Commentaires et Mises à jour :

PierreDesiles
30-08-03 à 16:46

C'est fou ce qu'une ondée passagère peut suciter l'enthousiasme ! Rien à ajouter, c'est très beau!

Le site d'images est un peu long à charger, mais ça vaut de détour.


 
ImpasseSud
31-08-03 à 09:23

Re:

Merci Pierre.
En ce qui concerne la photo, à vrai dire, j'indiquais seulement ma source. Mais il est vrai que le blog en question est beau et très intéressant... quand on comprend l'italien. J'étais meme en train de me demander si je n'allais pas l'ajouter à mes liens

 
PierreDesiles
31-08-03 à 12:48

Re: Re:

Je ne comprends pas l'italien, mais quand on voit la beauté du site, on ne peut que partager cette sensibilité qui caractèrise ce peuple chargé de merveilleuses histoires dans tout ce qui touche à l'art en général.

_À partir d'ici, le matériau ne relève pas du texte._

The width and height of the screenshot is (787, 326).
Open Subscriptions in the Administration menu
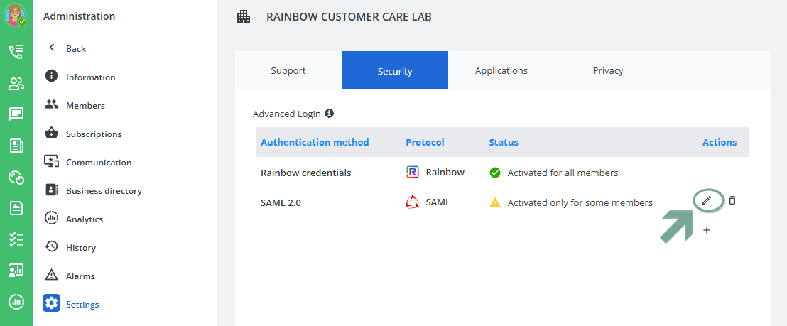tap(94, 134)
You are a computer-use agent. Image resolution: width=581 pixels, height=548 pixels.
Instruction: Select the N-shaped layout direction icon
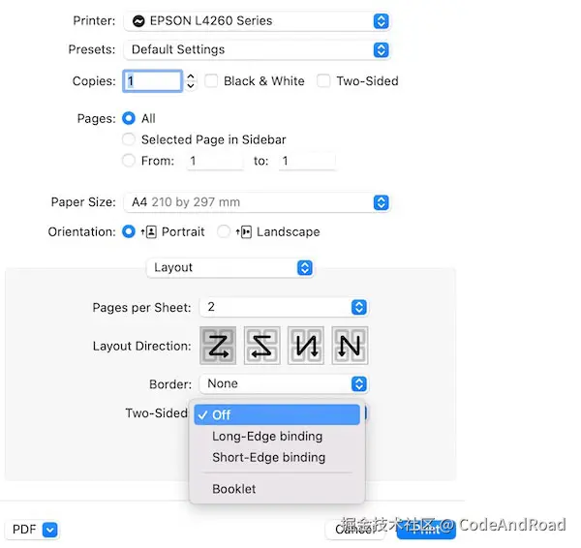point(351,346)
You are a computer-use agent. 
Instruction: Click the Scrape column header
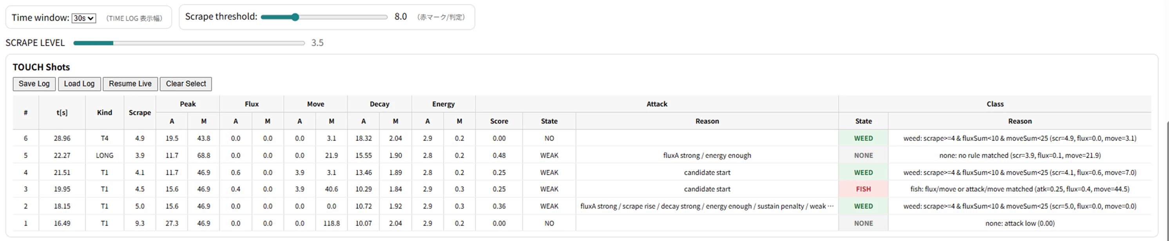pos(140,112)
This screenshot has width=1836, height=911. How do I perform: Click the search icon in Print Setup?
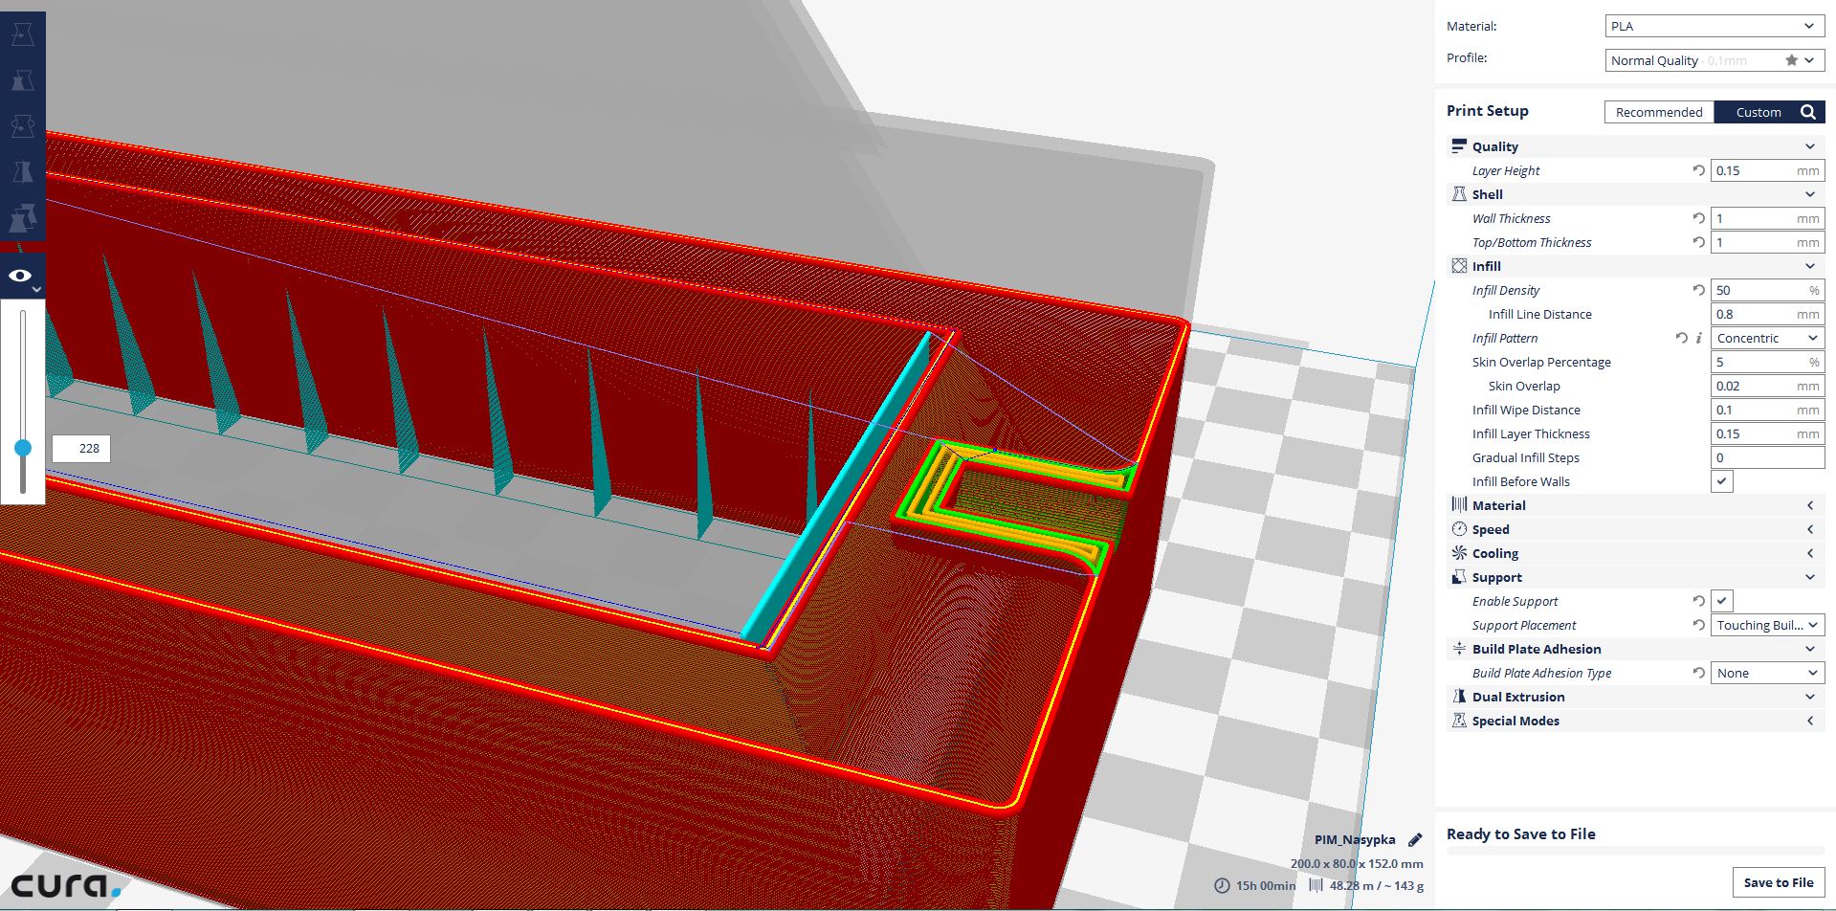point(1807,112)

C'est un pays qui m'attire dans ce domaine, car tous les reportages faits sur cette préservation culturelle, que possède l'Italie, m'ont enchanté. Il fait partie de ces pays, où le monde ne serait pas ce qu'il est, s'il n'avait pas existé. Fait nous encore rêver, ImpasseSud, car je pense ne pas être le seul voyageur de tes écrits.